Author’s Note: Here’s the basic format I’m going to adopt for these devotionals. The Revised Common Lectionary (RCL) has a Daily Lectionary that assigns Scripture readings to each day of the church year. Each week, I’ll be perusing those texts to select one I find intriguing or inspiring or challenging to share with you. It may be the Tuesday texts, the Saturday texts, or perhaps even one of the Sunday texts that I didn’t preach on. (If you’re curious about the Sunday text I did preach on, you’ll have my sermon manuscript posted here for that.)
I find a certain irony in having Psalm 52 as one of the lectionary texts this week. A polemical psalm, a hostile psalm that carries a dire warning to people of wealth, power, and strength. And yet here we are in the midst of campaign season. Already this week, two more have thrown their hat into the ring for the upcoming Presidential election, two more into an already crowded field of candidates of both parties, all vying for the position of “leader of the free world.” Each one of them, without exception, is a person of wealth, power, and strength.
This was four years ago, a crowded field then against a sitting incumbent. This time the field is even more wide open.

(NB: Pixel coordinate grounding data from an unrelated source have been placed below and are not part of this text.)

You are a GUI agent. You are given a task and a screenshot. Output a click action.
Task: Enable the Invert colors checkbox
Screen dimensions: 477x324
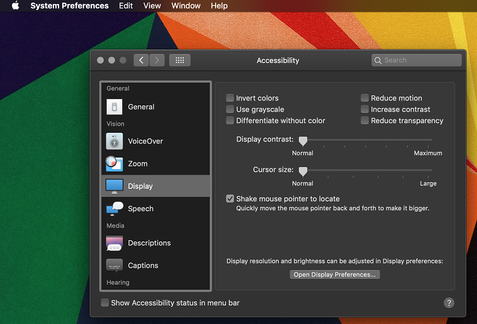pyautogui.click(x=230, y=98)
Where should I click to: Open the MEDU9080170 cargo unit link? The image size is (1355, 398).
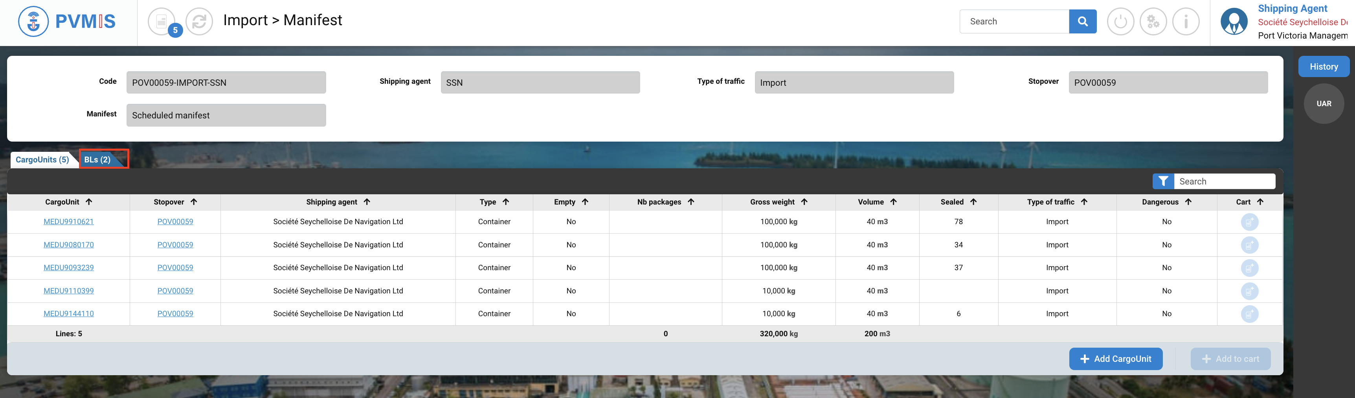(x=68, y=245)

We are political animals and it is very easy for us to place high expectations on our favored candidate, to place hope in their hands that they will make our nation better and stronger. We’ve seen this before and we’ll see it again. Our current President was lauded into office as something akin to the Second Coming by his supporters. More conservative pundits are almost frantic in their search for a new Ronald Reagan. But what gets lost in the midst of the hype is the recognition that these people, whatever their political positions and beliefs, are still human beings. They are as prone to error or greatness as much as any of us and the more we place them on a pedestal, the more likely they will disappoint.

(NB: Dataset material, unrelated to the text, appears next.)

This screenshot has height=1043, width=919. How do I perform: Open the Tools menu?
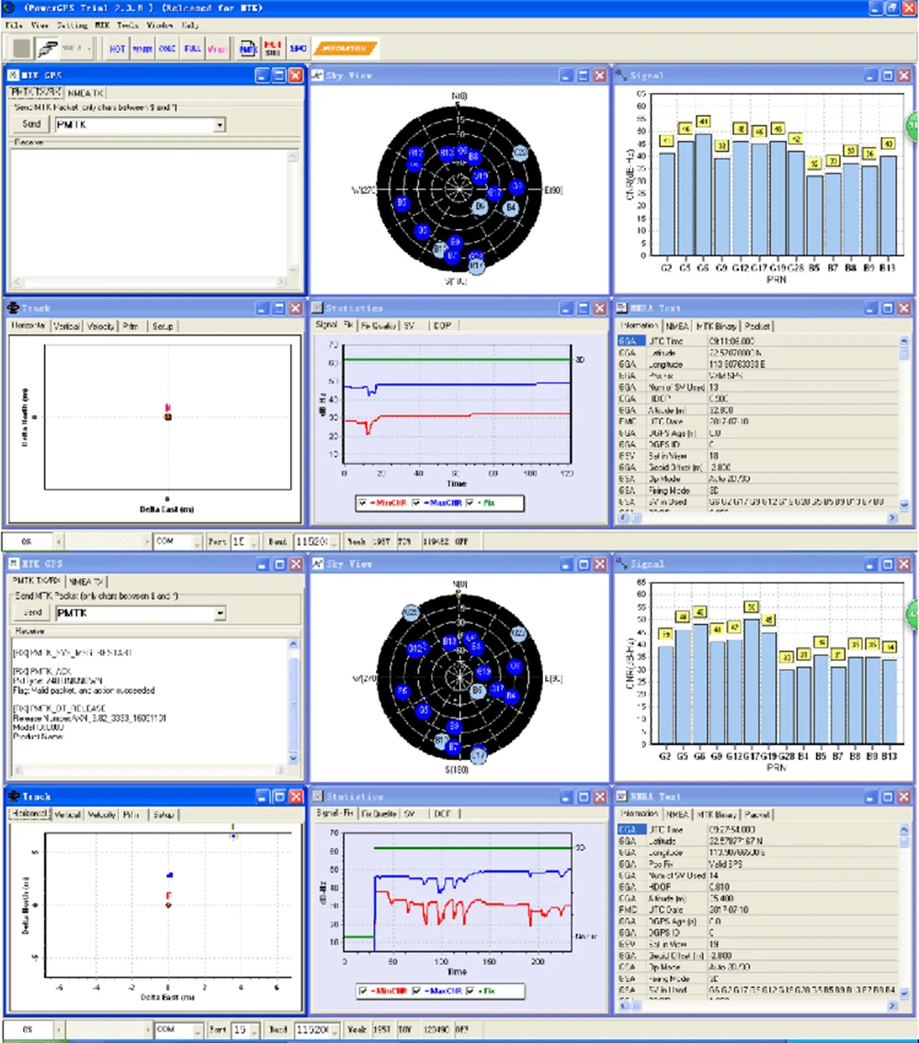[x=128, y=26]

The grand vision of a new world that John of Patmos witnesses in Revelation is not something that will come about of human effort. Human limitations and sin would never allow such an idyllic future from coming to pass. We’re too disagreeable, too flawed, too human to create that perfect world, no matter what our political ideologies or idealism. It takes a God that is beyond our human limitations and human divisions to create such a world.
But that is what we have. As the weeks pass, each of those very human political candidates will outline their vision for America’s future. God, however, has already shown us his vision of the world’s future. There’s a big difference. The candidate who wins may still never see his or her vision come to pass. But God’s vision will come to pass, since what is required to bring it about has already been done through Christ’s death and resurrection. “It is finished” Jesus declared from the cross. That idyllic world has been won. All that’s left really is the wait.

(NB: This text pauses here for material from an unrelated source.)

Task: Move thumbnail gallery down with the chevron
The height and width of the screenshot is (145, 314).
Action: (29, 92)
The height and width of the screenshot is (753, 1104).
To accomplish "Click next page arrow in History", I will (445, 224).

Whatever happens in our world and in our nation over the coming months and years will not change what God has done. Come November 2016, we may find ourselves delighted or disappointed with our new human leaders, convinced of a future glory or catastrophe. But beyond even our most hyperbolic hopes and fears, there is a far greater future. The one God has ordained for his world and for us. His vision, a vision of peace and love, a world where there are no more tears, no more division, no more pain, and no more sorrow. All won through Christ. Amen.